At the time of the census in 1911 15 households were recorded at Tide Mills, with a total population of 75. The Colgate family, including an elderly aunt Catherine Bell, lived at Mill House. Frederick Bone lived at Station House with his wife Rachel and their four year old daughter Winifred. They had a lodger, Eliza Greenin, a widow of 83. The largest household was the Davis family at no. 9. Edward Davis, a fish dealer, lived there with his wife Annie and their seven children, including Arthur and Hilda, whom we shall hear more about in a moment. The smallest household was at no.11, where James Larkin, a cowman, lived alone. The only female head of household was Charlotte Watson at no. 12, who lived with her son Frank, a farm worker aged 17, and daughter Winifred, aged 14 but without occupation.
The occupations of the men recorded in that census include several dock labourers and crane drivers, presumably employed at Newhaven. John Geering, aged 69, at Meadow Cottage was a ship keeper, and two other men were seamen. Others were employed in agriculture or gardening. John Geering's grandson, Reginald Clift, aged 16, was an outfitter's assistant. For most of the women no occupation is given, but a few worked as domestic servants or charwomen.

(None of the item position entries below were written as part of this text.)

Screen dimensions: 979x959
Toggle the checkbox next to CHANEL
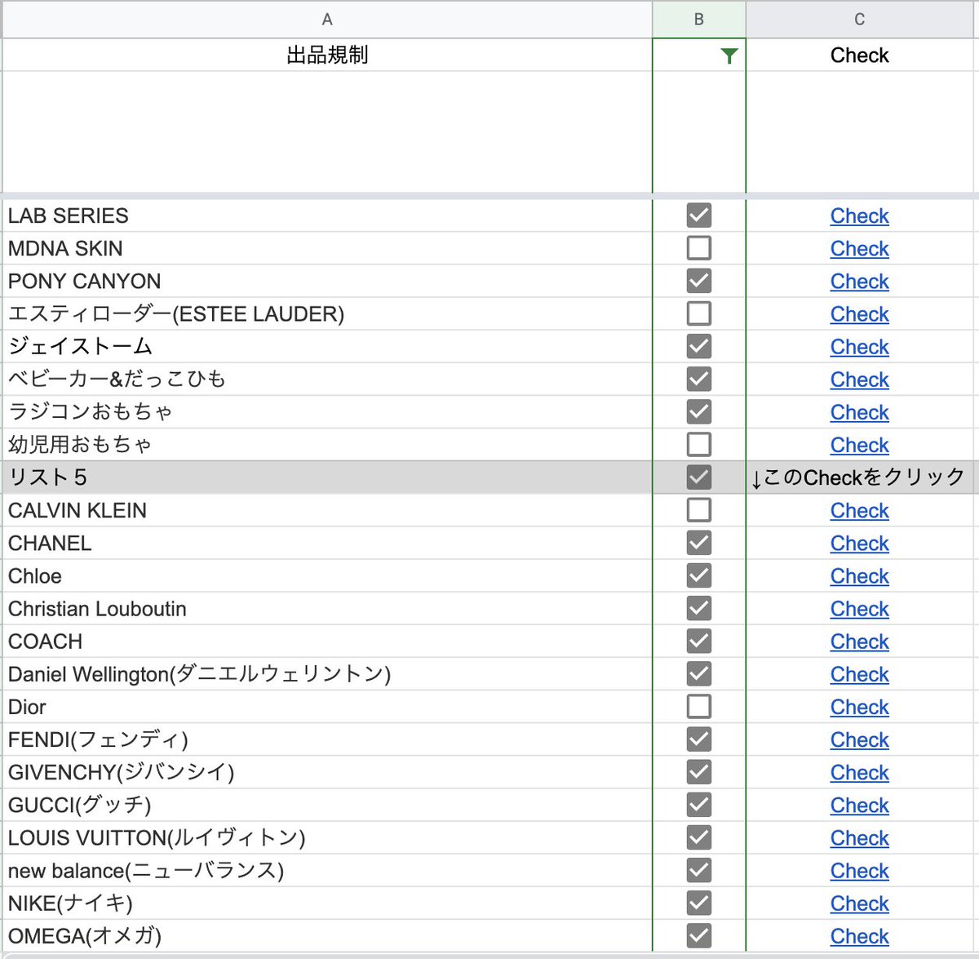click(698, 543)
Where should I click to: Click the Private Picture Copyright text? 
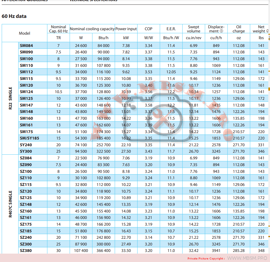(206, 258)
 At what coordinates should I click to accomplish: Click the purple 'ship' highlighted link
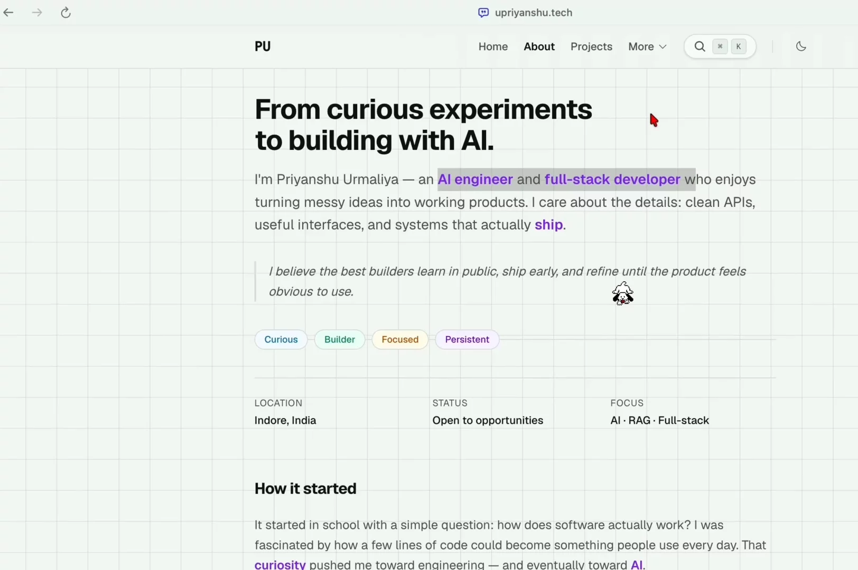[x=548, y=225]
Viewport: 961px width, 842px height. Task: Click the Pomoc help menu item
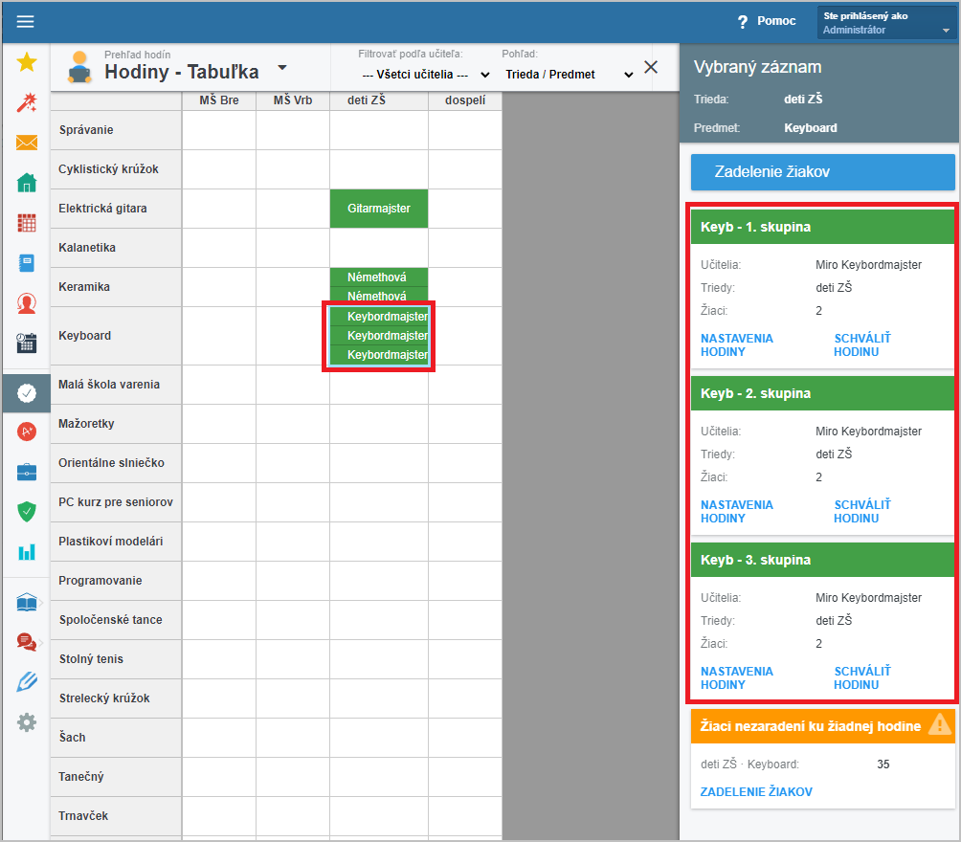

During the First World War a seaplane base was established close to Tide Mills, with two hangars at the top of the shingle beach. Officers were accommodated at Mill House, and for other staff temporary buildings were erected on stilts above the shingle. After the war these buildings continued to be used as holiday accommodation, and were supplemented by a number of railway carriages.

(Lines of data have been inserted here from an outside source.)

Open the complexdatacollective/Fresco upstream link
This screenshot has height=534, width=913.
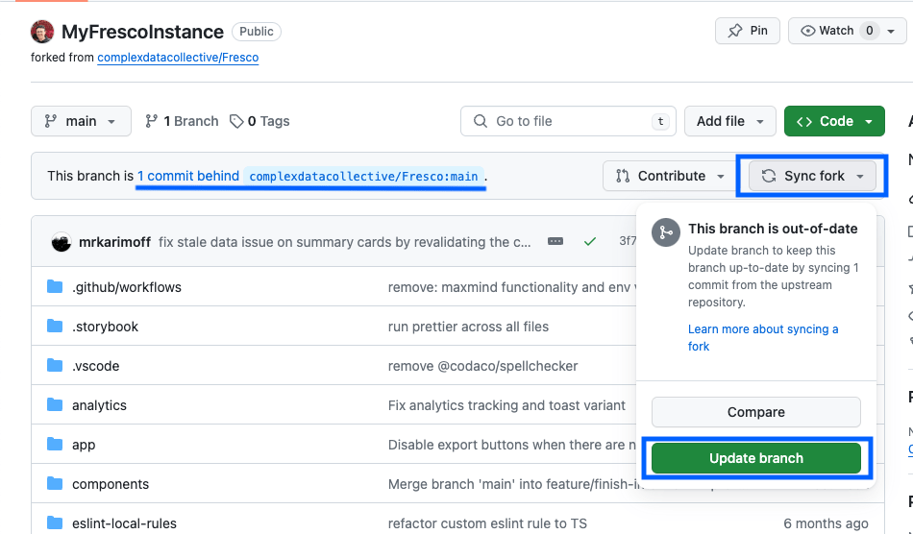coord(178,58)
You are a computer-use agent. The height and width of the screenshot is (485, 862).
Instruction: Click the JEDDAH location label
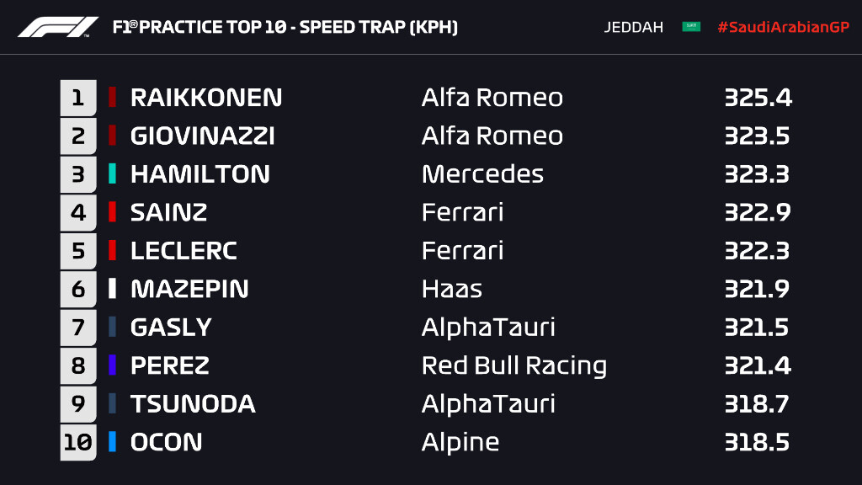point(632,27)
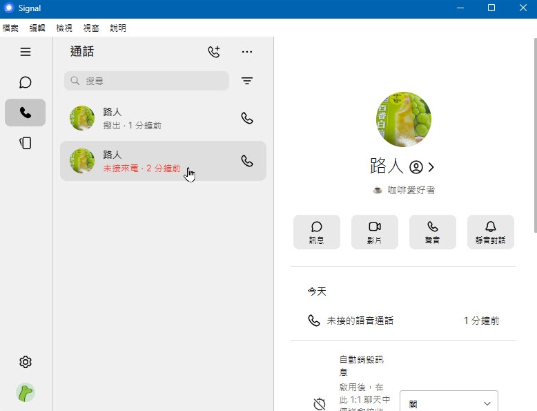This screenshot has height=411, width=537.
Task: Open the chats tab in sidebar
Action: click(x=26, y=83)
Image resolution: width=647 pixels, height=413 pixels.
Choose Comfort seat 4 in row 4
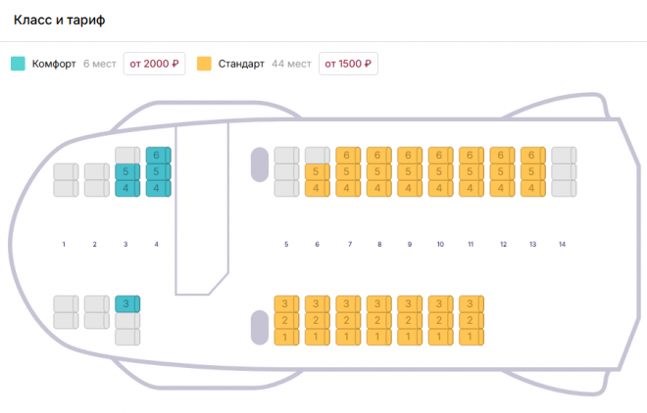point(158,188)
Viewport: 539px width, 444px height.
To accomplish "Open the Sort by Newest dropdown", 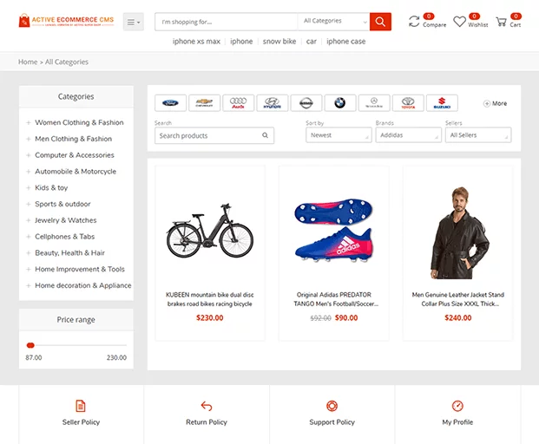I will [339, 135].
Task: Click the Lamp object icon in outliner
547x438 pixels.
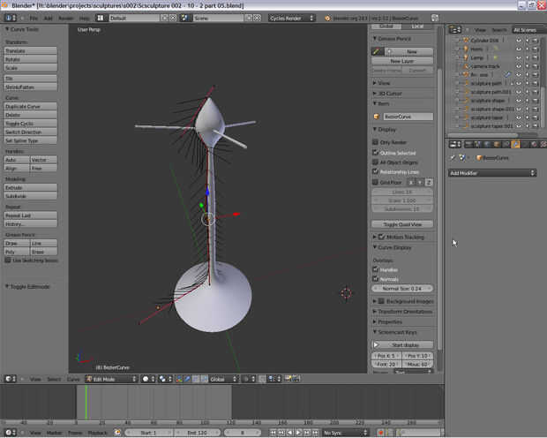Action: pyautogui.click(x=465, y=57)
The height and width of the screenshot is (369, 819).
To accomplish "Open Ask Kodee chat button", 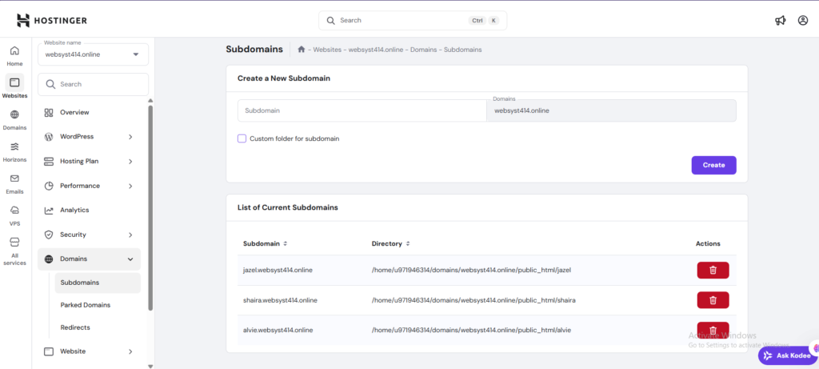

According to Hilda Davis, later Hilda Baker, two crashes occurred close to the seaplane base. On the first occasion a seaplane failed to clear a breakwater. As it hit the breakwater if burst into flames, and the two officers in it were killed. Hilda herself and one of her brothers were present to witness the second accident, when a plane hit a spire above one of the cottages and fell into the area where the mill had been. Its pilot was killed. A watching naval officer warned Hilda and her brother that it carried an unexploded bomb. They hurried to lie flat on the beach, but the bomb went into the mud and did not explode.
Early in the 1920s part of the village was taken over by David Dale for use as stables. The stables specialised in the care of sick and disabled racehorses. The horses were exercised along the beach and in the shallow water at the edge of the sea.
In 1924 a hospital and school for boys was built on the shingle close to the village. It was run by Chailey Heritage and provided accommodation for about a hundred boys in the belief that sea air would be good for their health. Later a home for nursing staff was built nearby. The footings of the hospital and the nurses' home can still be clearly seen.